Lazy is too hard. When I had 40,000 PDFs and needed to extract their data, I knew that the "lazy" approach was insufficient. This talk reviews tools to tame PDFs with confidence. I'll use my open-data project's workflow as an example (ETL anyone?). It's also a follow-up/response to PyOhio2016's "We Don’t Need No Stinkin’ PDF Library: Build PDFs with Python the Lazy Way".
Imagine that you have access to 40,000 pdfs. How might you make this data useful, searchable, or maybe even friendly? While lazy has it’s place, this challenge needs a robust solution. Several Python accessible solutions exist. I'll tell the story of how I made this process work for me and discuss the tools I used to make the data friendly.
I’ll focus on extracting data mostly with the following tools - Apache Tika Report Lab Apache PDFBox
Journalists used Apache Tika to gather data for the Pulitzer Prize winning Panama Papers by the International Consortium of Investigative Journalists in 2016. Tika focuses on extraction of not just PDFs, but also other common document formats. It's a great tool for most simple jobs like a full-text dump.
ReportLab and PDFBox allow users to create, manipulate, and extract data from PDF documents. These are useful when the data needs to be parsed or used with a data pipeline.
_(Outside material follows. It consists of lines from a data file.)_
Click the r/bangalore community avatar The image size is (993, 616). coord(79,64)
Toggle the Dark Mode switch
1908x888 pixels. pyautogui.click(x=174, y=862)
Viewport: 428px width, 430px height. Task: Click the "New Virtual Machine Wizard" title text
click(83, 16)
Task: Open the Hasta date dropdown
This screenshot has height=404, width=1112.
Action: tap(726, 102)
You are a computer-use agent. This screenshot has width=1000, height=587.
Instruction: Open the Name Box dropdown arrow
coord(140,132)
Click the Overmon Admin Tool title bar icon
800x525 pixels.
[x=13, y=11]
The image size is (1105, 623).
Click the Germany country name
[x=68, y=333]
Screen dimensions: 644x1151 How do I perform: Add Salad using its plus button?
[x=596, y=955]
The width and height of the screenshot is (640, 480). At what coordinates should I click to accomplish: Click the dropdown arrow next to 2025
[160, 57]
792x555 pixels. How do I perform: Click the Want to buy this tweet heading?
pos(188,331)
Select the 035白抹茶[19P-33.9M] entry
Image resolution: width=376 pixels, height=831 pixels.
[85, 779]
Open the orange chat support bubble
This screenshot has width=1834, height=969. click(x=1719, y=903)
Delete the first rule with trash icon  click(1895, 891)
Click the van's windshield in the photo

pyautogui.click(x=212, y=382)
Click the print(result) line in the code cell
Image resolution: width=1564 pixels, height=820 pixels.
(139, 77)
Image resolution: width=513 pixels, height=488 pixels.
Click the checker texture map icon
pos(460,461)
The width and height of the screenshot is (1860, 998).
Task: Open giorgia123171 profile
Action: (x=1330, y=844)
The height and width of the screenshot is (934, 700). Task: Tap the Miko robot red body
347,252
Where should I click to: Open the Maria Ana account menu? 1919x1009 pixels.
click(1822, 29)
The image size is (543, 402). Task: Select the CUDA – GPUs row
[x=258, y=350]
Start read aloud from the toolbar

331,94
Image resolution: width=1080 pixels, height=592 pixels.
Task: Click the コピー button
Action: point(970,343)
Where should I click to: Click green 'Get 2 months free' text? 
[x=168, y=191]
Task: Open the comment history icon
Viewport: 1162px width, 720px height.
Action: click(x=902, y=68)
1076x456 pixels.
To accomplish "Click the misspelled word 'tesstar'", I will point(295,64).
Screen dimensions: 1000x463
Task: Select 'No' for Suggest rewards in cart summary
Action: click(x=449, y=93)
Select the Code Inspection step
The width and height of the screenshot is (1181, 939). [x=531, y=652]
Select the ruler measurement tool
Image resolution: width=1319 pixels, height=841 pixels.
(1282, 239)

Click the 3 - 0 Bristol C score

I’ll review my process for parsing data from a complex PDF with PDFBox via Jython.
I’ll touch on the PDF as a specification during the talk. It can include a huge variety of data including text, images, and binary files. It can also be encrypted. Once a user learns the basic aspects of the specification, working with it becomes clear. This includes identifying text objects and using spatial boxes to extract specific data from a page.